Hrishikesh Hirway on the Magic of Music and Food
Photo by Jake Michaels
Hrishikesh Hirway is a man who’s deeply interested in the parts of things and how they’re put together. The musician (The One AM Radio and MOORS) and designer explores how artists assemble music in the popular Radiotopia podcast that he hosts and produces. In each episode of Song Exploder some of your favorite songs are deconstructed, each part and decision explained by the musicians who created them. Hirway is driven to both create and to pull-apart creative works searching tool-marks left by those that created them — for the joints and seams that show how the pieces are put together. The 80-plus episodes of Song Exploder cover a wide swath of pop music, from The Postal Service to U2 and with occasional detours into music made for TV and film. The show presents unrivaled glimpses into the creative process, and as any creative professional knows, food is fuel for the creative mind. I wanted to know what food fueled Hirway’s busy days.
We met at Amara Kitchen — a small organic cafe in Highland Park — on a blistering August afternoon. Hirway — slender and long limbed with dark eyes and close a cropped beard — orders a plate of poached eggs greens, and purple potato pancakes. I ask him what I should order, and he says the cafe is one of his favorite spots and that I can’t go wrong with anything on the menu (I ordered the lentil salad).

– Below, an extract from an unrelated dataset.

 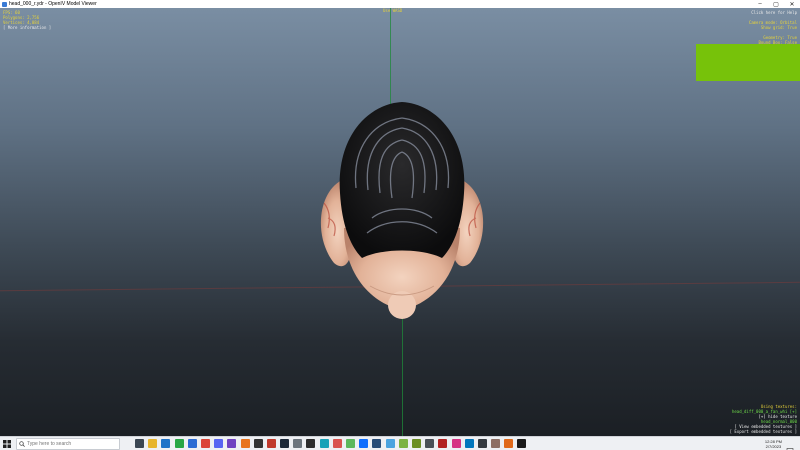 What do you see at coordinates (153, 444) in the screenshot?
I see `file-explorer-icon` at bounding box center [153, 444]. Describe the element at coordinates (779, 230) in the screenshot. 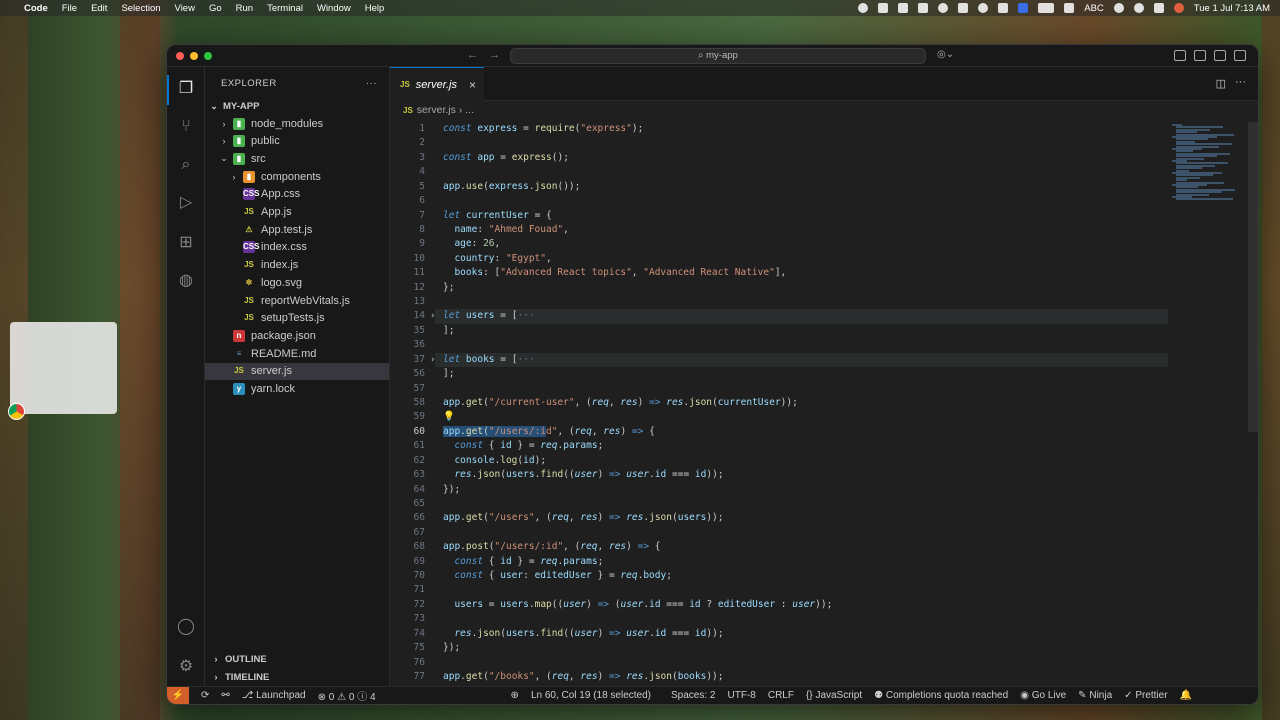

We find a table in the back corner of the room, and at first he seems reserved, uncomfortable being the subject of the interview instead of the one with the pad and the questions. “I thought it was a kind of a strange idea for a story,” he reveals, puzzled that I wanted to talk to him about restaurants. “But I like it too,” he adds. “I’m ready to talk about food.”
He often uses a food analogy to explain his podcast to people. “[The podcast is] like being able to taste all of the ingredients in a meal before you eat it,” he says. “Listening to a song is like just going to a restaurant and getting a dish, but there’s a deeper appreciation for what you’re consuming when you can take it apart.” If you like a certain dish your enjoyment of its flavors is elevated with you understand the ingredients and processes that went into its cooking. It’s the
driving idea behind the Song Exploder podcast; episodes feature a track-by track breakdown as the musicians reveal how they realized their ideas and why they made their creative choices.
Thinking about the individual components of whole — be it a song or a dish — may have been instilled into Hirway by his food scientist father, Sumesh Hirway. As a kid growing up in Massachusetts, normal conversations about food would be “derailed by science.” If you remarked about how spicy a jalapeño was, for example, the elder Hirway would explain the Scoville heat scale and the capsaicin-producing glands of a chile pepper. “He can’t help it, he’s always pointing out what ingredient or aspect or technique is responsible for what you’re experiencing,” Hirway says. There’s a clear line between Sumesh Hirway’s impulse to explain how flavors work and Hrishikesh’s explorations of song craft in Song Exploder.